AhocorasickNER is a Named Entity Recognition (NER) tool based on the Aho-Corasick algorithm. It matches text against a list of known words and phrases you define. Use it for rule-based entity extraction with pre-defined vocabularies.


Features

  • Multi-pattern string matching with the Aho-Corasick algorithm
  • Word-boundary-aware matching with greedy longest-match
  • Case-sensitive or case-insensitive modes
  • Three inference backends: pyahocorasick (C), pure NumPy, and ONNX
  • OpenVoiceOS plugin integration

Installation

uv pip install ahocorasick-ner                    # core (pyahocorasick backend)
uv pip install ahocorasick-ner[numpy]             # + pure numpy backend
uv pip install ahocorasick-ner[onnx]              # + ONNX export/inference
uv pip install ahocorasick-ner[datasets]          # + HuggingFace dataset loaders

Quick Start

from ahocorasick_ner import AhocorasickNER

ner = AhocorasickNER()
ner.add_word("city", "New York")
ner.add_word("city", "London")
ner.add_word("country", "Japan")
ner.fit()

for entity in ner.tag("I flew from New York to London, then on to Japan."):
    print(entity)
# {'start': 12, 'end': 19, 'word': 'New York', 'label': 'city'}
# {'start': 24, 'end': 29, 'word': 'London', 'label': 'city'}
# {'start': 43, 'end': 47, 'word': 'Japan', 'label': 'country'}

Backends

All three backends share the same add_word / fit / tag / save / load API.

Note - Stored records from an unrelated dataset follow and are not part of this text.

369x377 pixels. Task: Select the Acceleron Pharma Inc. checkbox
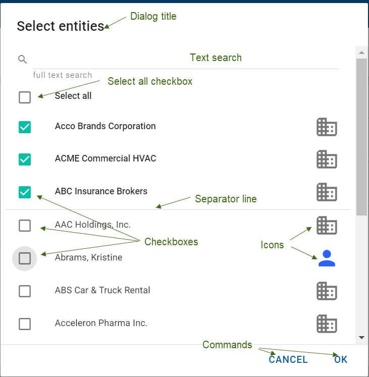(25, 324)
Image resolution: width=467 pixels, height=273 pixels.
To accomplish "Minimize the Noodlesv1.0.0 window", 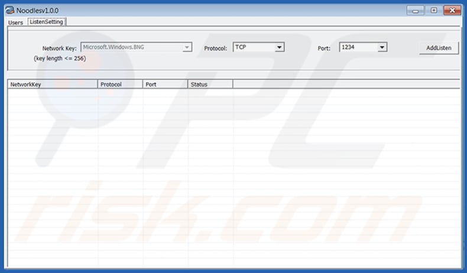I will coord(416,10).
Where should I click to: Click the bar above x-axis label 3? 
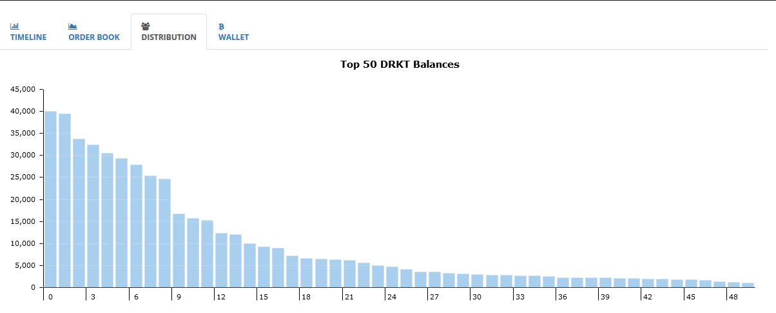pyautogui.click(x=93, y=216)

Backend Import Dependency Persistence Use case
pyahocorasick from ahocorasick_ner import AhocorasickNER pyahocorasick (C ext) .ahocorasick (pickle) Fastest, default
numpy from ahocorasick_ner.numpy_backend import NumpyAhocorasickNER numpy .npz No C deps, portable
ONNX from ahocorasick_ner.onnx_backend import OnnxAhocorasickNER onnx + onnxruntime .onnx + .npz Edge/WASM deployment
# Numpy backend: no C extensions at inference
from ahocorasick_ner.numpy_backend import NumpyAhocorasickNER
ner = NumpyAhocorasickNER()
ner.add_word("city", "Tokyo")
ner.fit()
ner.save("model.npz")

# ONNX backend: portable to any onnxruntime deployment
from ahocorasick_ner.onnx_backend import OnnxAhocorasickNER
ner = OnnxAhocorasickNER()
ner.add_word("city", "Tokyo")
ner.fit()
ner.save("model")  # creates model.onnx + model.npz

See examples/ for complete working examples and a benchmark script.


Benchmarks

With 100k+ known phrases, this tool tags documents in milliseconds because the Aho-Corasick FSM matches all patterns in a single pass. Run the benchmark yourself:

uv pip install ahocorasick-ner[numpy,onnx]
uv run python examples/benchmark.py

Limitations

  • Greedy longest-match only, so no nested or overlapping entities
  • No fuzzy matching (typos or misspellings will not match)
  • All entities must be known beforehand

Testing

Run all tests, including the NumPy and ONNX backend tests.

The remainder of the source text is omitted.